I know that sounds like damning with faint praise. But I am not a fan of ballet as an art form normally. I can appreciate it to be clear; I admire the fitness, skill, strength and grace of the dancers. I think the music is often wonderful. But put together… It just does not usually work for me. I was trying to work out why all these good elements just do not quite click with me.
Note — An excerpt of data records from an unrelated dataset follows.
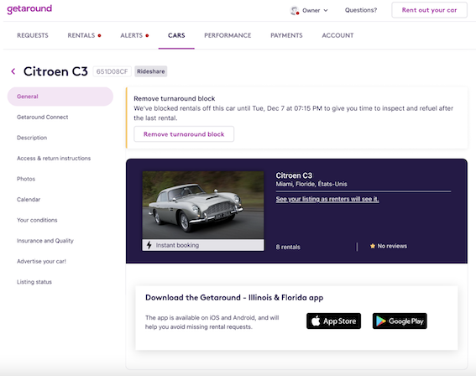Go back using the purple chevron arrow
The image size is (476, 376).
tap(13, 71)
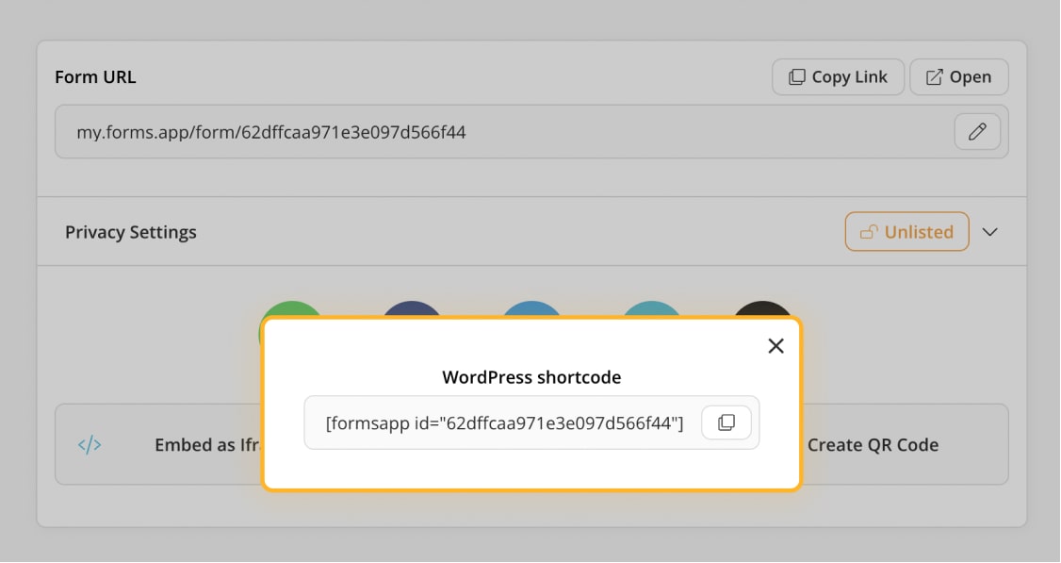1061x563 pixels.
Task: Click the Privacy Settings label
Action: pyautogui.click(x=131, y=232)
I think it is lack of plot.

So for example with ‘Coppelia’ there are three acts, with the last act being the wedding. By this point the plot is pretty much over and it is a series of dances by various guests and the principals and a tiny amount of last minute drama, quickly forgotten, and then it is back to happy dances again. I can feel my eyes glaze over as yet another set piece is executed, but there is no progression. I found this to be a bit of a shame as I really enjoyed the first two acts, which were full of humour… Now, I know it is a short ballet relatively thinking and it did end before I started looking at my watch, but really I would prefer something shorter and concise – the attitude seems to be that if it doesn’t last for 3 + hours somehow you have been short changed. Now I can concentrate for that length of time – goodness, sitting through any Peter Jackson Middle Earth movie enforces that – but only if the plot keeps moving. So I do not think I’m ever going to be a big fan of the ballet, or indeed opera, which also has a tendency to be (in my opinion) overlong and have too many moments where nothing happens very much and what you have is a lot of beautiful music; but I would rather sit in my own armchair to listen to such music than to be cramped into a balcony and worrying about the train home.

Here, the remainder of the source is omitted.